2. The short point is whether the defendant who owned a building in Tanjore which was used as a theatre, is liable for taxation during the period in which the building was regarded as unfit for use. The zinc roofing has not been removed but the thatched portion of the building has been removed. There was no covering but the frame was standing. It may be assumed for the purpose of argument that while the roof was off and until a new one could be put on, the building would not be available for use as a theatre.
3. Now, it appears to be conceded that the defendant is liable for half tax and not for the full tax, because the building was in any event unoccupied during the period. He contends that he is liable for no taxation at all because he came within the protection of Section 73(2) of the District Municipalities Act IV of 1884. There are two Sub-sections to Section 73. The first was relied upon in the Court below but the argument in that is not pressed here. It is clear that the subsection relates to the case, either of a new house being built when there was one before, or of a new house built being on a site, of a house being enlarged. In each case the duty which is thrown upon the holder of the building to give notice to the Municipality so that it may assess the tax leviable in the first two cases or enhance the assessment in the third case.
4. But the defendant says he relies on Sub-section (2).
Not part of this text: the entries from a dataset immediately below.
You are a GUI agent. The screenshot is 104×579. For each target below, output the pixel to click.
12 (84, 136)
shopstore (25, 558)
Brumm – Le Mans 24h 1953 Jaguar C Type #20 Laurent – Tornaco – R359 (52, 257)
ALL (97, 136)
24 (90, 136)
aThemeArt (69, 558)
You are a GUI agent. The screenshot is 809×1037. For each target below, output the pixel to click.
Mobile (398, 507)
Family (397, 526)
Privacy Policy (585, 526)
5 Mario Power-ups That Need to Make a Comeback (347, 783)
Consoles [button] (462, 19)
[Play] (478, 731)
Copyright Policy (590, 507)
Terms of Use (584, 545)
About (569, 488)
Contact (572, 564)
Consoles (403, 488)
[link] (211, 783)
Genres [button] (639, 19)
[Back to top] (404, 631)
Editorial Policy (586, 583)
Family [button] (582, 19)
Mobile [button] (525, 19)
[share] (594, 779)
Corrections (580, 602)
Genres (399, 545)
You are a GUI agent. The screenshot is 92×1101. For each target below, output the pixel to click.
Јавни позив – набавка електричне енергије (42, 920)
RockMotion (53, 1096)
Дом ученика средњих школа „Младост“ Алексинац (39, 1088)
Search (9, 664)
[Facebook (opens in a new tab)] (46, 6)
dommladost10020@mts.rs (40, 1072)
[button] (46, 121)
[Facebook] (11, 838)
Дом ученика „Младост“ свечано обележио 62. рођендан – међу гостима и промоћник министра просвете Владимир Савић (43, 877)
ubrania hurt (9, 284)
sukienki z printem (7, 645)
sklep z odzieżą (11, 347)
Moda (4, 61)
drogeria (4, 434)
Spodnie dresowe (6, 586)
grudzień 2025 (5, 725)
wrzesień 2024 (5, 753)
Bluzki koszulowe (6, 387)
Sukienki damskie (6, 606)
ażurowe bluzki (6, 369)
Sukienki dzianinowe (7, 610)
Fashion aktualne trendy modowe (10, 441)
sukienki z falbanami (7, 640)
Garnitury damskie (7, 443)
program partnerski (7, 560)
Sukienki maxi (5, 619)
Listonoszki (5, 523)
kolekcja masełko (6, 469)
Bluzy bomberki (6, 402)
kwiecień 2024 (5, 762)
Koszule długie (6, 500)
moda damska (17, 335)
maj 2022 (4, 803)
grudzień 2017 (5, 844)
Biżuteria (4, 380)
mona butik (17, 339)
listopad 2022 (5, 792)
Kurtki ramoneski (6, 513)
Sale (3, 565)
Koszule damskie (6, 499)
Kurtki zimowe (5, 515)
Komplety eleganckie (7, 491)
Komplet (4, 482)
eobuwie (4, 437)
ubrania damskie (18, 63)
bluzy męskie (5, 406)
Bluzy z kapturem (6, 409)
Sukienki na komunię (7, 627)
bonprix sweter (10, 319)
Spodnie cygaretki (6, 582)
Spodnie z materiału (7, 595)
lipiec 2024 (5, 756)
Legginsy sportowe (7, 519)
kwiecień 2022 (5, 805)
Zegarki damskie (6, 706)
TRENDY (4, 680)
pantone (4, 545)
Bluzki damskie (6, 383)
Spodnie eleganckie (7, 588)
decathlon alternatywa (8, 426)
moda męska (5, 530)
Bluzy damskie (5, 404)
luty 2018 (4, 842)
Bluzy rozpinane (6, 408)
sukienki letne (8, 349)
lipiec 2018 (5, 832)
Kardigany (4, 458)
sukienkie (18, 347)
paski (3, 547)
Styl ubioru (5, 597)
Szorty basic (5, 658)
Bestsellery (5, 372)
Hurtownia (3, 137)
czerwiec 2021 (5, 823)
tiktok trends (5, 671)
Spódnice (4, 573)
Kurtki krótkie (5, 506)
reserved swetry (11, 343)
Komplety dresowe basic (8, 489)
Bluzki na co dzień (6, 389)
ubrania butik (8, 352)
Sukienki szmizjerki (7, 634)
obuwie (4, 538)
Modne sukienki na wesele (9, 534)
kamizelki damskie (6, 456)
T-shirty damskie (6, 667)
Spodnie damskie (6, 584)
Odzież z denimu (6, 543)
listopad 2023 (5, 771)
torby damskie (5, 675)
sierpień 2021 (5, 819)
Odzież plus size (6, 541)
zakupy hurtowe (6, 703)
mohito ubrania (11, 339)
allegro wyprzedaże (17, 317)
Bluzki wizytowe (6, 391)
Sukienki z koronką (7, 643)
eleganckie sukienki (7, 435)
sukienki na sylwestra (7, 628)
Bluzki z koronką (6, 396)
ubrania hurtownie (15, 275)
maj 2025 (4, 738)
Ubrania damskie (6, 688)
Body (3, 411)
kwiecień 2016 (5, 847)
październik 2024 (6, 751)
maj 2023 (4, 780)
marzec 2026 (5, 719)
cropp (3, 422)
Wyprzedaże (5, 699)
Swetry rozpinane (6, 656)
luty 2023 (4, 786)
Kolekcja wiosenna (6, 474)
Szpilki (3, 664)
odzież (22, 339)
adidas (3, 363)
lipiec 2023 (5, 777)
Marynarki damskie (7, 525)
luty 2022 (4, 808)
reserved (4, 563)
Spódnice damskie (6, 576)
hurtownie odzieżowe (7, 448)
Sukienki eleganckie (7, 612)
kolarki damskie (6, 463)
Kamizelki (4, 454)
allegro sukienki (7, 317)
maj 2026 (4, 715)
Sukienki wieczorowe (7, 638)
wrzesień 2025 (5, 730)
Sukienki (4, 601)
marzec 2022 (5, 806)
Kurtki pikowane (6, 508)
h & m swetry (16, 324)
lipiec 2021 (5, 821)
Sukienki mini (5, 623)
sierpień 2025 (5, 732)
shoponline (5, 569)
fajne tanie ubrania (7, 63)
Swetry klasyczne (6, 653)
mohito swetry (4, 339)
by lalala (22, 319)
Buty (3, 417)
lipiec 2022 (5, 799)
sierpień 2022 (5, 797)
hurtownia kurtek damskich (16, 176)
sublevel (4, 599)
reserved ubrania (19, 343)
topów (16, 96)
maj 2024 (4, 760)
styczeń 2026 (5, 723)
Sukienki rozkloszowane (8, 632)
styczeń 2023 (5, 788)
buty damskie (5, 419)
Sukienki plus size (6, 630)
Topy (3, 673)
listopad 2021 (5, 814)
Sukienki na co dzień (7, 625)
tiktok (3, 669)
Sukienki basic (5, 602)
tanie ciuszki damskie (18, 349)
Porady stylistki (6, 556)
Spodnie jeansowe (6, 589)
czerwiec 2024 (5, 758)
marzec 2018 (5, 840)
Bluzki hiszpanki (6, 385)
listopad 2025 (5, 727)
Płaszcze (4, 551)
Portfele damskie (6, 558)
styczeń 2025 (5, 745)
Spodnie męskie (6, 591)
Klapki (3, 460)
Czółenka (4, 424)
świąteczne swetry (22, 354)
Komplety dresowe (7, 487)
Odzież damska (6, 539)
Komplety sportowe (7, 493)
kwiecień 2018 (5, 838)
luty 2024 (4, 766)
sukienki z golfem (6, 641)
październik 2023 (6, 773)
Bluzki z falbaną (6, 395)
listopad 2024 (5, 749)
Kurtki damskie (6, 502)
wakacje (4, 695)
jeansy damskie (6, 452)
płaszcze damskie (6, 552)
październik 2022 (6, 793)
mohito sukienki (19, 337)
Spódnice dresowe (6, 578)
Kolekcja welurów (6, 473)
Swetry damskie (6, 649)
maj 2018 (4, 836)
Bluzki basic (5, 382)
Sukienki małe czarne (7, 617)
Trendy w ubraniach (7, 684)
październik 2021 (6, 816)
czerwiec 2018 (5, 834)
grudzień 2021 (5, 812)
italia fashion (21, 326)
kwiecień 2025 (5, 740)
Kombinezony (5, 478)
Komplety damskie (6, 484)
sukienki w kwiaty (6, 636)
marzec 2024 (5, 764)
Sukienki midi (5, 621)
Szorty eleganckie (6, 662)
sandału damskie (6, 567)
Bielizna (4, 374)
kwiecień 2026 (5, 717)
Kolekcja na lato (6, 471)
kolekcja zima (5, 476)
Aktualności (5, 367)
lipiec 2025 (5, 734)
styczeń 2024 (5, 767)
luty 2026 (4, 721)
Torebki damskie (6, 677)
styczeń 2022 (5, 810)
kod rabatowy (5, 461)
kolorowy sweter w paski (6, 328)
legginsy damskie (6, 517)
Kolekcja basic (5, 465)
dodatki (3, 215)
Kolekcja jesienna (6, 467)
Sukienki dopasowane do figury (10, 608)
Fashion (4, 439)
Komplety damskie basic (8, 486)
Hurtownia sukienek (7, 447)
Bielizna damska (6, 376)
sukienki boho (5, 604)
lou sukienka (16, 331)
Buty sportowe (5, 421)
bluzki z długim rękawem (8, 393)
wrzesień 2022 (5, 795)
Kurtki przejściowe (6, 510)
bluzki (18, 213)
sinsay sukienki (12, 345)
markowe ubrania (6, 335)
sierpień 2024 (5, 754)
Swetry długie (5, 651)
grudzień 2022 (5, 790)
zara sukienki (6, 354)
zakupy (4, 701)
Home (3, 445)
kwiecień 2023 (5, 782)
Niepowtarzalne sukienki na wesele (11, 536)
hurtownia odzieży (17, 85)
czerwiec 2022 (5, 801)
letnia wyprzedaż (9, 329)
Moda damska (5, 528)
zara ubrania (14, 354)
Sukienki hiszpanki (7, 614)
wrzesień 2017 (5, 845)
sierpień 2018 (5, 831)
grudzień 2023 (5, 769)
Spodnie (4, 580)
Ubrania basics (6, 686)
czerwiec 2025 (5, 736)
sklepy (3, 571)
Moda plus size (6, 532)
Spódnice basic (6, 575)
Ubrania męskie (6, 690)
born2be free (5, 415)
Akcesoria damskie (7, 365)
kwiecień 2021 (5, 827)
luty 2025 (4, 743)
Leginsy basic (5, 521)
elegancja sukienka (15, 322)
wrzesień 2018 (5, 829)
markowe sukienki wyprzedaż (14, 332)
It begins thus:- 'When any building is completely demolished or destroyed, the owner thereof may give notice to the Chairman of such demolition or destruction' and concludes ' If the said notice is given within the first two months of a half year, no tax shall thereafter be levied in respect of the building or any tax which may have been levied for that half year shall be refunded.' The argument is that by the taking off the roof of this building and thereby rendering it incapable of use as a theatre, it was within the meaning of the section 'a building destroyed.' We are quite unable to accede to that argument because an owner might in any case render, by a very slight removal of some ordinary feature necessary for the purpose, the building incapable of use for the purpose for which it was intended without doing anything which could possibly be described as destruction or demolition. We think that what the section refers to is physical destruction of the building so that it is no longer a building but merely a heap of building materials. It is not necessary that no stone should be left standing on another but that, in the ordinary and usual acceptation of such language, it should cease to exist as a building and not merely as a building designed for particular purposes. We think that the learned Judge was wrong in accepting that artificial construction of the wording of the section and we think that the defendant is clearly liable during the period in question for half the tax. An argument was at one time raised as to whether the proper channel was not to make the defendant pay the whole tax in the first instance and get it back under Section 72. Mr. Ethiraja Mudaliar, on behalf of the Tanjore Municipality very wisely does not press for that and he is contenf that the judgment should be against the defendant for the net amount of tax, namely half the tax for which he is prima facie liable.
5. The decree will be for Rs. 111-10-8 and the defendant will pay the costs.